I’m not the kind of person who likes to be the centre of attention.
I’m the modest, quiet sort. I have a few deep-seated confidence issues so I get a little nervous around large groups of people. I don’t like to be looked at and I definitely hate cameras.
So walking the streets of London in a Power Ranger costume was not the best idea in the world. Or was it?
One of my many hobbies is building costumes. I do all sorts of things, but my favourite is Power Ranger and Super Sentai suits. It’s just something that started about ten years ago. I’ve always loved the Power Rangers, and one day I simply decided to have a go at making a suit for myself.
It wasn’t easy. In fact, it took a couple years of trying for me to get the basics down right. There was a lot to learn, and even when I knew what I was doing, doing it well was a different thing altogether.
Anyway, I’ve gotten pretty good over the years. In many ways I don’t see my Power Ranger suits as ‘costumes’ in the popular sense of the word. For me they’re more of an expression of something deep inside; they’re not based on any existing design or theme, rather an image of the hero I imagined myself to be when I was little.
The designs are very personal, subtly influenced by my hopes and aspirations. They’re always black. It’s remarkable how they’ve changed over the years. They’ve grown with me, and reflect my changing tastes and skill.
I also make suits for my friends, and again, I put a lot of thought into the designs and try to tailor them to the individual. Or sometimes if I’m feeling experimental I’ll just throw a load of ideas out and see what sticks!
Anyway, back to London.
A few weeks ago, I heard that the original cast of Power Rangers was going to be in the UK for the MCM Expo. I was with my two buddies, and we sort of threw around the idea of going to see them in our suits. At first I wasn’t sure we could either afford it or pull it off. Even if we got there, I wasn’t sure our suits would stand up to being worn all day.
So we all pulled together, and although I was working until the eleventh hour, the suits got made and tickets were bought. We met at the train station at 6:30am, and we wore our suits under our clothes. I rather like trains, so I enjoyed the ride up. At Reading, Damian decided to remove his clothes and go full Ranger after a pretty girl walked past dressed in nought but furry leggings. I followed suit, with some serious misgivings. I figured we’d be laughed at, or worse, feel embarrassed. With rare exception, I’ve never worn these suits in public, certainly not on a crowded train.

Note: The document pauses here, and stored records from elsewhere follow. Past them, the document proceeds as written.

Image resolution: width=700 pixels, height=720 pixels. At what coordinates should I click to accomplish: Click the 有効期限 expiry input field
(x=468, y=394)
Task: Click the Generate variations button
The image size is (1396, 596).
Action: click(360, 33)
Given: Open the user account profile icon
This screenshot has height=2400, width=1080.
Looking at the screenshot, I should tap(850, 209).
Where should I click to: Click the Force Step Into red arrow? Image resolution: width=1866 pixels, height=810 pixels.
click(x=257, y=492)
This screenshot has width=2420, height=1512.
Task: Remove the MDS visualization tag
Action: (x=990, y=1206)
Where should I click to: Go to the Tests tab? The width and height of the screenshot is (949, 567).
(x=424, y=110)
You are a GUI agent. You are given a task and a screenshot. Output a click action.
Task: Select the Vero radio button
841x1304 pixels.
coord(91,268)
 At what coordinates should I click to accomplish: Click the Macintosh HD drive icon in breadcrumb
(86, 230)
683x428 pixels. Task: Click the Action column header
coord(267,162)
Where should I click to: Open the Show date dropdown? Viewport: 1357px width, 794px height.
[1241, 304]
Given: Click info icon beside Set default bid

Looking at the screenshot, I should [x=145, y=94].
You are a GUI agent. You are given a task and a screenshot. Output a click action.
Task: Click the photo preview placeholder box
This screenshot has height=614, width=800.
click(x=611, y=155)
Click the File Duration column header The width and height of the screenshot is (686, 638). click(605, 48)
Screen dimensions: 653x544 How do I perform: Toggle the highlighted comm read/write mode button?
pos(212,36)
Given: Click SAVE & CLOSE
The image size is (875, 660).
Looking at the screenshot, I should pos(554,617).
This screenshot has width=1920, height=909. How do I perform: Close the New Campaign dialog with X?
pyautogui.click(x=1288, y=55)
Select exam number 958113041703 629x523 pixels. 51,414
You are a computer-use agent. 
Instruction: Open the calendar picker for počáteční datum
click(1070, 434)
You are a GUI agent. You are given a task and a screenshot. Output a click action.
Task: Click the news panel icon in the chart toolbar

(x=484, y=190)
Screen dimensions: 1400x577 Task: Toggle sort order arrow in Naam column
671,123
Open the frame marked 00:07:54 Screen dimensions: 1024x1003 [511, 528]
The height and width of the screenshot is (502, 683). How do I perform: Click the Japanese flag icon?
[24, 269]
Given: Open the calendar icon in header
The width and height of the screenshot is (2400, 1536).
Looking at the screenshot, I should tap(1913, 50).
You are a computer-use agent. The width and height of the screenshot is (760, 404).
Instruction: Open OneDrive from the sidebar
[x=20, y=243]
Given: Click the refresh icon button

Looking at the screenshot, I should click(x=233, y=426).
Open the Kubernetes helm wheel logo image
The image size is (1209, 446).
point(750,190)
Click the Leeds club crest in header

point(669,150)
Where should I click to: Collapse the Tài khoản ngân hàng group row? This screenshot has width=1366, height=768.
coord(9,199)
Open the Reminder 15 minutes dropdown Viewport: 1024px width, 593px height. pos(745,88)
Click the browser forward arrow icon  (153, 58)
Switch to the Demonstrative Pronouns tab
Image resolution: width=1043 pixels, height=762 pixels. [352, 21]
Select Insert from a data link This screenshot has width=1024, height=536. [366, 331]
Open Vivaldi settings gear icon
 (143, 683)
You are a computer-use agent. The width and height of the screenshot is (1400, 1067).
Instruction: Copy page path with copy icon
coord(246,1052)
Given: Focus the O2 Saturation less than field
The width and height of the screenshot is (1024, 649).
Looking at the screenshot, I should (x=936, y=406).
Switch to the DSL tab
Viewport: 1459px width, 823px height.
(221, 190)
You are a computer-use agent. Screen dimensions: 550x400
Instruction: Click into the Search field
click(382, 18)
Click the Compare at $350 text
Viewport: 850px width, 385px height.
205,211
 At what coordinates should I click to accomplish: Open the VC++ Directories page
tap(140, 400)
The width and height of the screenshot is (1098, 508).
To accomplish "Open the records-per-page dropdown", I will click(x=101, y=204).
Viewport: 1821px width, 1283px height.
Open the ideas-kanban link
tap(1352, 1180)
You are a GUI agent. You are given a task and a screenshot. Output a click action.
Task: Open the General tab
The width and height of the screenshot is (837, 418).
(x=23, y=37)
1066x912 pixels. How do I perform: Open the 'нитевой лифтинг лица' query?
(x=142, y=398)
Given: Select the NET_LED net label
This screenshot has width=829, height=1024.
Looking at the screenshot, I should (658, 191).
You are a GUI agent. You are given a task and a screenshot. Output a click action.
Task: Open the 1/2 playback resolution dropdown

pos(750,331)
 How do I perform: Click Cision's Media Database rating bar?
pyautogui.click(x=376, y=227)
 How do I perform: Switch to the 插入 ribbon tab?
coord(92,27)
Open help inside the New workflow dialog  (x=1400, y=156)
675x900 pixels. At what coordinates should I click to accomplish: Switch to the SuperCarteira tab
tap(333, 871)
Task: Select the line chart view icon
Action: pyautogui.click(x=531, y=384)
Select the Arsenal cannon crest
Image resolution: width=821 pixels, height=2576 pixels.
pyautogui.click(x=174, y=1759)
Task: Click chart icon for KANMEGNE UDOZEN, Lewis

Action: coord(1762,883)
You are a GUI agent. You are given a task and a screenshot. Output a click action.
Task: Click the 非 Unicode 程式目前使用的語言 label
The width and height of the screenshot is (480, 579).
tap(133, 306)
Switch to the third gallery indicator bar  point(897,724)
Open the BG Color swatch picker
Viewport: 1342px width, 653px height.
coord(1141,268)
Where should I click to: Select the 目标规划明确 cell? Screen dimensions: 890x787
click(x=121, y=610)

But before we’d completed our transformation, we drew a little bit of a crowd. The people on the train were very curious to say the least. We spent a while talking to a nice family about how we’d made the costumes and why we were wearing them. The adults were polite and respectful, as were the children, who lined up to have photos with us.
The same sort of thing happened all day long, most notably outside of the Monument, which we had climbed for the chance to gaze over the city from 200 feet up. As we left, a crowd quickly formed. We even posed for a few pictures on the Underground! The police were very funny – we were honked at and waved at as they drove by, and we spoke to two officers for a long while about all sorts of geeky things.
I’m totally amazed at the reception. The people of London were lovely. We weren’t hassled or jeered at, not once.
Our destination was the Expo itself, and when we got there we immediately blended in. Thousands upon thousands of people all gather in costumes that they’ve made. The creativity and dedication blows my mind – it’s a great experience just seeing these people. Everyone is so friendly, too, and you feel like you can approach anyone at all and start talking like you’re old friends.
I finally got to meet my inspiration – Walter Jones, otherwise known as Zack the Black Ranger. He was a true gentleman, and I have no regrets about waiting more than twenty years to meet him.
In these cynical modern times, we can look back and see how Power Rangers was made. We can see behind the curtain, and for some that’s taken the shine off. We know it was a cheap production, we know the dialogue was corny and ridiculous. But at the time I was in love – I’d never seen anything like it before, and the earnest nature of the show instilled in me a set of values – the importance of teamwork and courage – that I still draw on today. Those guys were and still are my heroes, and the Power Rangers will always have a special place in my heart.